• **RECORDED INFORMATION**:
↓

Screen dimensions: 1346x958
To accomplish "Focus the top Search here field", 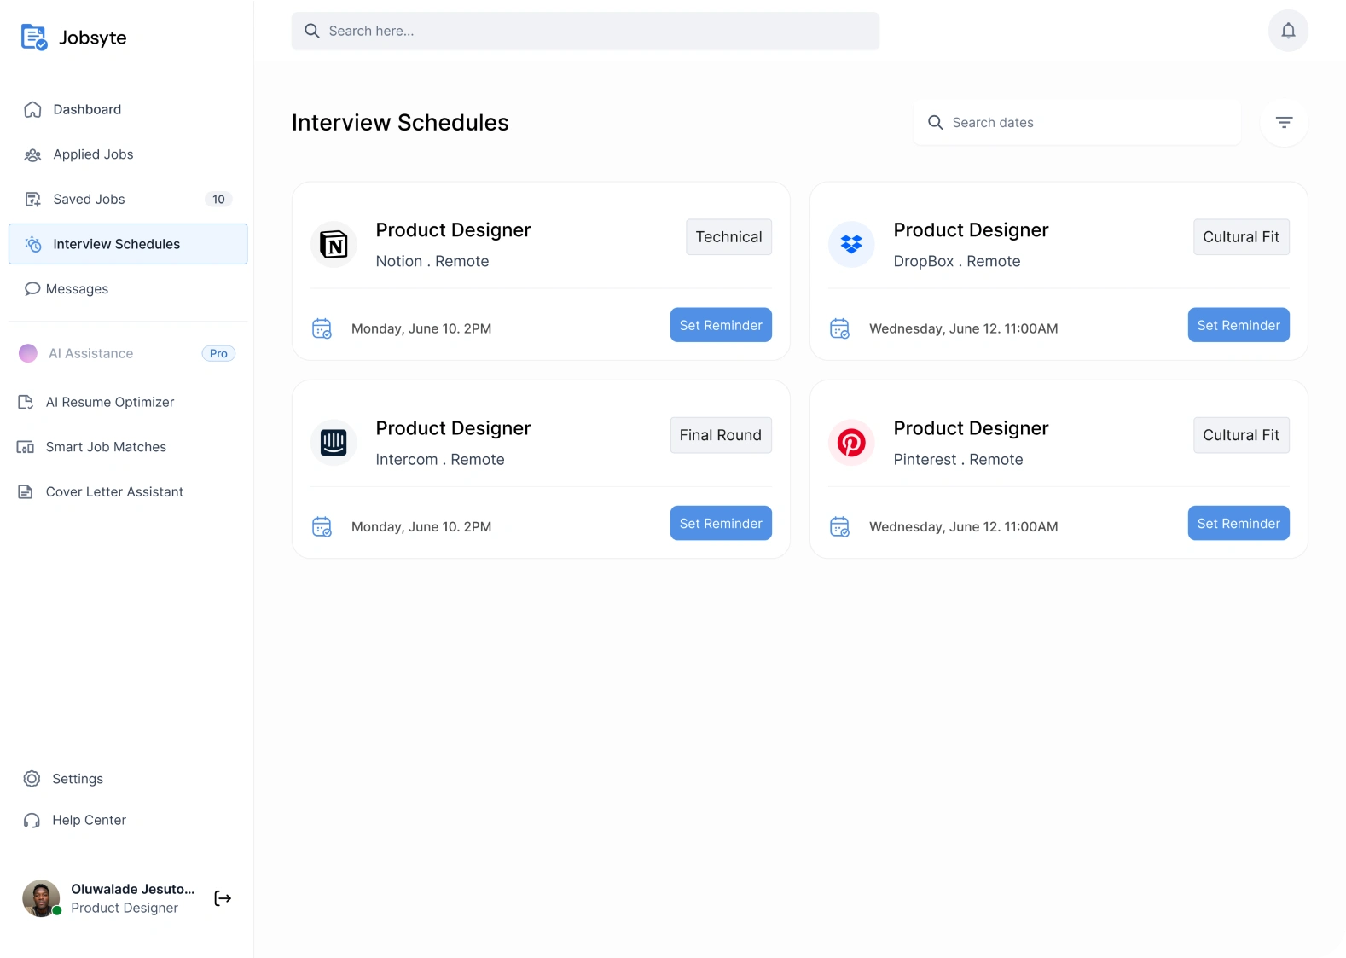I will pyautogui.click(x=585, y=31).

↑
↓

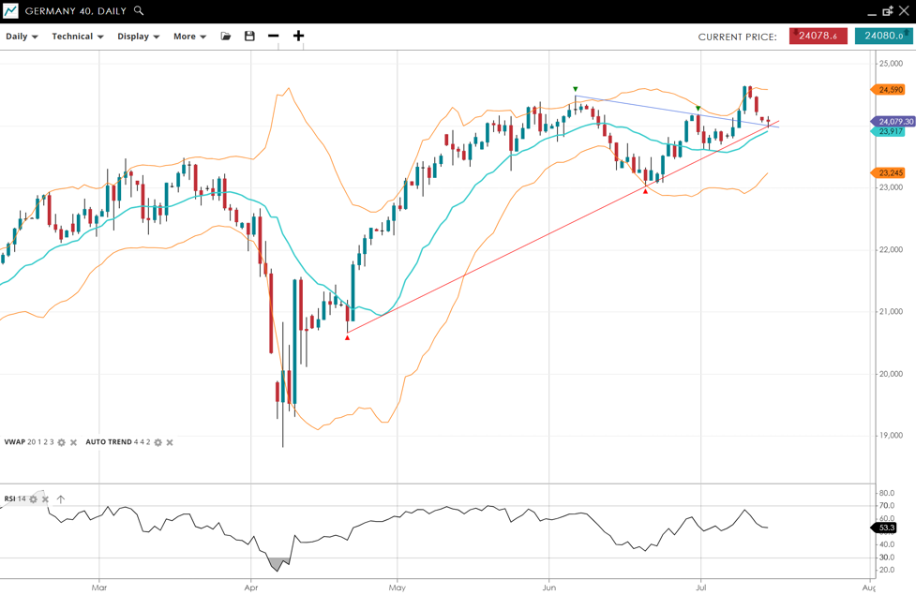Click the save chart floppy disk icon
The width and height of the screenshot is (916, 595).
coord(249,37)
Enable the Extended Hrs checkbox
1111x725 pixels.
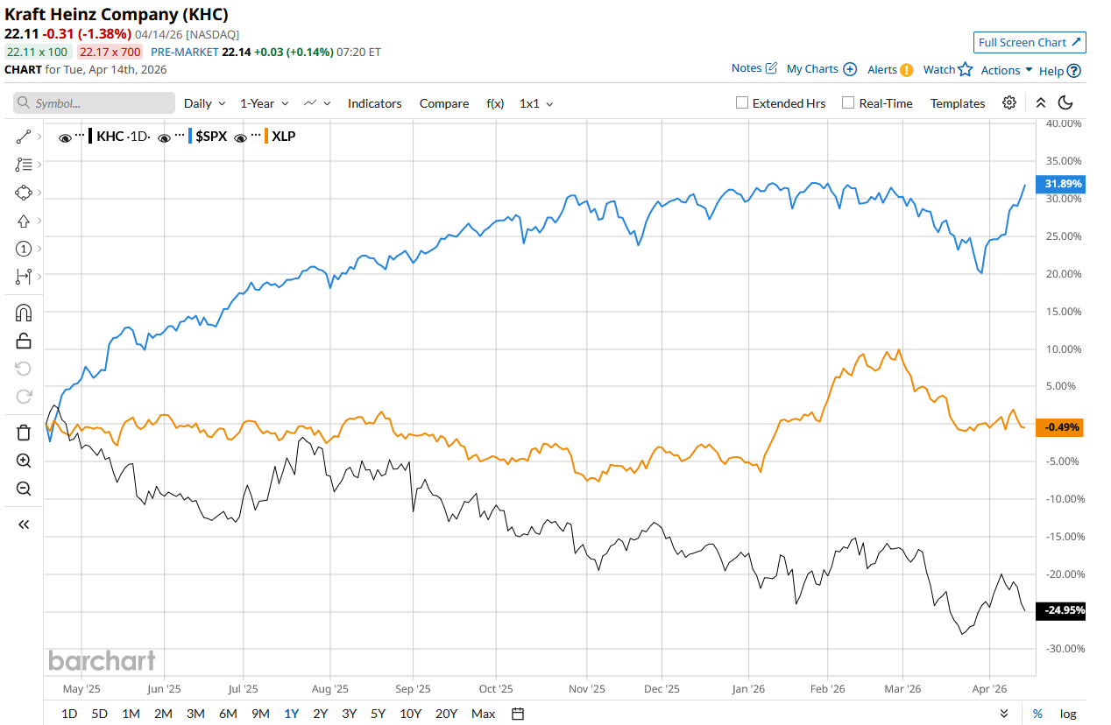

↑

• **WHAT THE EXERCISE ASKS**: Within the material above, the line with "Enable the Extended Hrs checkbox" opens the range and the line with "1111x725 pixels." closes it; reproduce that range word for word.

• **ANSWER**:
Enable the Extended Hrs checkbox
1111x725 pixels.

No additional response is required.